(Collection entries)
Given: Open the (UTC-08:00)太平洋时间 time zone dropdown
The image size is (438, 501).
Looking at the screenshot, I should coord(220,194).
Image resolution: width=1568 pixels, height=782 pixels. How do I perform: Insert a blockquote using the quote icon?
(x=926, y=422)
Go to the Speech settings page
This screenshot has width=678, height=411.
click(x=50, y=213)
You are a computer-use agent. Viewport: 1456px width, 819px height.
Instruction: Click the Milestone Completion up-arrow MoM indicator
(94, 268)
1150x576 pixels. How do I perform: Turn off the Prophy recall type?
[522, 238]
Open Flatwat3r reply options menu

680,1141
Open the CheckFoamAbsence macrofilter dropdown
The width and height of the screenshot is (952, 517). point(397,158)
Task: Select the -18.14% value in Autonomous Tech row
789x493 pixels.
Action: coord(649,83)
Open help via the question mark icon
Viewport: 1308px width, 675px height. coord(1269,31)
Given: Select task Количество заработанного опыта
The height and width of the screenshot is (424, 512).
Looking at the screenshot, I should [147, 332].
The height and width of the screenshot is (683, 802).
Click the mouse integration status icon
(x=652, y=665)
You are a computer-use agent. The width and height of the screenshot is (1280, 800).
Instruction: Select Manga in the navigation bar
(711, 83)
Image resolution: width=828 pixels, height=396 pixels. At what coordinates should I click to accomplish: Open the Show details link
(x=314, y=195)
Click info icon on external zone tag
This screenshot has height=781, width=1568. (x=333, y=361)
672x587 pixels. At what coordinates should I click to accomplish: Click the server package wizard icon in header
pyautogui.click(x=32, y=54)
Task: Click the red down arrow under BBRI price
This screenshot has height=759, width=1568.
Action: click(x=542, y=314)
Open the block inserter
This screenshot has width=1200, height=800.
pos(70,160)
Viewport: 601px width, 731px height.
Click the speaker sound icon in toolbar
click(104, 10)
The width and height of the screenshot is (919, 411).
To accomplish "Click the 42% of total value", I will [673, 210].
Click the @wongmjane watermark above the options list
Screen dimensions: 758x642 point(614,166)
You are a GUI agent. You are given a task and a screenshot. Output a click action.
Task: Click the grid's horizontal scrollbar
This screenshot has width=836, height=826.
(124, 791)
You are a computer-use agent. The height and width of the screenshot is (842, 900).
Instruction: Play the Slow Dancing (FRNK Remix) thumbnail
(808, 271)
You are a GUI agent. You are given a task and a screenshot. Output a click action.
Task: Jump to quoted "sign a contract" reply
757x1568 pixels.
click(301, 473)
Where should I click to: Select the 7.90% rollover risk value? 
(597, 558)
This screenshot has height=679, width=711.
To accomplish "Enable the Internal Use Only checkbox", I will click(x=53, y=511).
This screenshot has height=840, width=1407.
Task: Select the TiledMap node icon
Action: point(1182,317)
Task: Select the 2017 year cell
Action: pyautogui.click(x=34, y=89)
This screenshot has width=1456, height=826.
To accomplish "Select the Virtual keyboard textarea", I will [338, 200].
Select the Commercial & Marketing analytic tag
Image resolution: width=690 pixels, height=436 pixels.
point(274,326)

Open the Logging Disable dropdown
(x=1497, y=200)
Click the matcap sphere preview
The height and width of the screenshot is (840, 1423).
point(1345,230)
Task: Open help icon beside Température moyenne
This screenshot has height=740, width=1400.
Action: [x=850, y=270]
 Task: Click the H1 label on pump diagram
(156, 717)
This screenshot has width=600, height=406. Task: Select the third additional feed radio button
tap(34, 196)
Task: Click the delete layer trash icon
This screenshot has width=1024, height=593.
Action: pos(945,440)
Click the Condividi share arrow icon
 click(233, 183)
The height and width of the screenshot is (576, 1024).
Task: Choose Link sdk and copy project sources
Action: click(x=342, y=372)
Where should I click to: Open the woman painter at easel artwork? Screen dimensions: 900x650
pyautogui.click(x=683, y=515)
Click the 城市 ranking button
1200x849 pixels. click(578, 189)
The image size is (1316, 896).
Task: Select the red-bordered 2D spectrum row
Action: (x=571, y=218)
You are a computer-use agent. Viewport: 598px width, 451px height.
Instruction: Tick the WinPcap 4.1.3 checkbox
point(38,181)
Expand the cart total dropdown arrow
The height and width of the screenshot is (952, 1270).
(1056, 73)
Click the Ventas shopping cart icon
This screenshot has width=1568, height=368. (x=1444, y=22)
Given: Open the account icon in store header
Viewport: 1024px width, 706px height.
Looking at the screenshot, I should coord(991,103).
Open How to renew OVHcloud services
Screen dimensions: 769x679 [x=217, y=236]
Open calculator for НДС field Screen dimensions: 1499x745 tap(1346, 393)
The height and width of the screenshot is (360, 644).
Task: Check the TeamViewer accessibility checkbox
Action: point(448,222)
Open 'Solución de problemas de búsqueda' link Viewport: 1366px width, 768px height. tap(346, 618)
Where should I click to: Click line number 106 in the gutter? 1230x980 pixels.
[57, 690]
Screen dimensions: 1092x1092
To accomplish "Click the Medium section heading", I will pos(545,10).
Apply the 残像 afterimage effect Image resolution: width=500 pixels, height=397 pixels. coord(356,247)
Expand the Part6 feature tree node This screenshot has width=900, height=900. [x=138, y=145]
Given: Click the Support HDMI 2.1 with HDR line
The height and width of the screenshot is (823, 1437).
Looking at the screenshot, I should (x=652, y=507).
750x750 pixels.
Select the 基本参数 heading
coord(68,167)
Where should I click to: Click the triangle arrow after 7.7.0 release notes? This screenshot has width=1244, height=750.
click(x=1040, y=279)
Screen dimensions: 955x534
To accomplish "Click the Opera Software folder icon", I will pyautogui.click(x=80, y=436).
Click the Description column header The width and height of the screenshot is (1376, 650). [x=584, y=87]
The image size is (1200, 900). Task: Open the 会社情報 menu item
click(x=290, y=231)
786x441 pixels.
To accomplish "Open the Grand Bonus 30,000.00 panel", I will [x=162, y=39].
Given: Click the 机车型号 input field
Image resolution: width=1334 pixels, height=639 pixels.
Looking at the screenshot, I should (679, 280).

▶ **Assigned task**
In full and without change, transcribe every line of the records above.

▶ **Solution to the problem**
Given: Open the (UTC-08:00)太平洋时间 time zone dropdown
The image size is (438, 501).
Looking at the screenshot, I should coord(220,194).
Image resolution: width=1568 pixels, height=782 pixels. How do I perform: Insert a blockquote using the quote icon?
(x=926, y=422)
Go to the Speech settings page
This screenshot has width=678, height=411.
click(x=50, y=213)
You are a computer-use agent. Viewport: 1456px width, 819px height.
Instruction: Click the Milestone Completion up-arrow MoM indicator
(94, 268)
1150x576 pixels. How do I perform: Turn off the Prophy recall type?
[522, 238]
Open Flatwat3r reply options menu

680,1141
Open the CheckFoamAbsence macrofilter dropdown
The width and height of the screenshot is (952, 517). point(397,158)
Task: Select the -18.14% value in Autonomous Tech row
789x493 pixels.
Action: coord(649,83)
Open help via the question mark icon
Viewport: 1308px width, 675px height. coord(1269,31)
Given: Select task Количество заработанного опыта
The height and width of the screenshot is (424, 512).
Looking at the screenshot, I should [147, 332].
The height and width of the screenshot is (683, 802).
Click the mouse integration status icon
(x=652, y=665)
You are a computer-use agent. The width and height of the screenshot is (1280, 800).
Instruction: Select Manga in the navigation bar
(711, 83)
Image resolution: width=828 pixels, height=396 pixels. At what coordinates should I click to accomplish: Open the Show details link
(x=314, y=195)
Click info icon on external zone tag
This screenshot has height=781, width=1568. (x=333, y=361)
672x587 pixels. At what coordinates should I click to accomplish: Click the server package wizard icon in header
pyautogui.click(x=32, y=54)
Task: Click the red down arrow under BBRI price
This screenshot has height=759, width=1568.
Action: click(x=542, y=314)
Open the block inserter
This screenshot has width=1200, height=800.
pos(70,160)
Viewport: 601px width, 731px height.
Click the speaker sound icon in toolbar
click(104, 10)
The width and height of the screenshot is (919, 411).
To accomplish "Click the 42% of total value", I will [673, 210].
Click the @wongmjane watermark above the options list
Screen dimensions: 758x642 point(614,166)
You are a GUI agent. You are given a task and a screenshot. Output a click action.
Task: Click the grid's horizontal scrollbar
This screenshot has width=836, height=826.
(124, 791)
You are a computer-use agent. The height and width of the screenshot is (842, 900).
Instruction: Play the Slow Dancing (FRNK Remix) thumbnail
(808, 271)
You are a GUI agent. You are given a task and a screenshot. Output a click action.
Task: Jump to quoted "sign a contract" reply
757x1568 pixels.
click(301, 473)
Where should I click to: Select the 7.90% rollover risk value? 
(597, 558)
This screenshot has height=679, width=711.
To accomplish "Enable the Internal Use Only checkbox", I will click(x=53, y=511).
This screenshot has height=840, width=1407.
Task: Select the TiledMap node icon
Action: point(1182,317)
Task: Select the 2017 year cell
Action: pyautogui.click(x=34, y=89)
This screenshot has width=1456, height=826.
To accomplish "Select the Virtual keyboard textarea", I will [338, 200].
Select the Commercial & Marketing analytic tag
Image resolution: width=690 pixels, height=436 pixels.
point(274,326)

Open the Logging Disable dropdown
(x=1497, y=200)
Click the matcap sphere preview
The height and width of the screenshot is (840, 1423).
point(1345,230)
Task: Open help icon beside Température moyenne
This screenshot has height=740, width=1400.
Action: [x=850, y=270]
 Task: Click the H1 label on pump diagram
(156, 717)
This screenshot has width=600, height=406. Task: Select the third additional feed radio button
tap(34, 196)
Task: Click the delete layer trash icon
This screenshot has width=1024, height=593.
Action: pos(945,440)
Click the Condividi share arrow icon
 click(233, 183)
The height and width of the screenshot is (576, 1024).
Task: Choose Link sdk and copy project sources
Action: click(x=342, y=372)
Where should I click to: Open the woman painter at easel artwork? Screen dimensions: 900x650
pyautogui.click(x=683, y=515)
Click the 城市 ranking button
1200x849 pixels. click(578, 189)
The image size is (1316, 896).
Task: Select the red-bordered 2D spectrum row
Action: (x=571, y=218)
You are a computer-use agent. Viewport: 598px width, 451px height.
Instruction: Tick the WinPcap 4.1.3 checkbox
point(38,181)
Expand the cart total dropdown arrow
The height and width of the screenshot is (952, 1270).
(1056, 73)
Click the Ventas shopping cart icon
This screenshot has width=1568, height=368. (x=1444, y=22)
Given: Open the account icon in store header
Viewport: 1024px width, 706px height.
Looking at the screenshot, I should coord(991,103).
Open How to renew OVHcloud services
Screen dimensions: 769x679 [x=217, y=236]
Open calculator for НДС field Screen dimensions: 1499x745 tap(1346, 393)
The height and width of the screenshot is (360, 644).
Task: Check the TeamViewer accessibility checkbox
Action: point(448,222)
Open 'Solución de problemas de búsqueda' link Viewport: 1366px width, 768px height. tap(346, 618)
Where should I click to: Click line number 106 in the gutter? 1230x980 pixels.
[57, 690]
Screen dimensions: 1092x1092
To accomplish "Click the Medium section heading", I will pos(545,10).
Apply the 残像 afterimage effect Image resolution: width=500 pixels, height=397 pixels. coord(356,247)
Expand the Part6 feature tree node This screenshot has width=900, height=900. [x=138, y=145]
Given: Click the Support HDMI 2.1 with HDR line
The height and width of the screenshot is (823, 1437).
Looking at the screenshot, I should (x=652, y=507).
750x750 pixels.
Select the 基本参数 heading
coord(68,167)
Where should I click to: Click the triangle arrow after 7.7.0 release notes? This screenshot has width=1244, height=750.
click(x=1040, y=279)
Screen dimensions: 955x534
To accomplish "Click the Opera Software folder icon", I will pyautogui.click(x=80, y=436).
Click the Description column header The width and height of the screenshot is (1376, 650). [x=584, y=87]
The image size is (1200, 900). Task: Open the 会社情報 menu item
click(x=290, y=231)
786x441 pixels.
To accomplish "Open the Grand Bonus 30,000.00 panel", I will [x=162, y=39].
Given: Click the 机车型号 input field
Image resolution: width=1334 pixels, height=639 pixels.
Looking at the screenshot, I should (679, 280).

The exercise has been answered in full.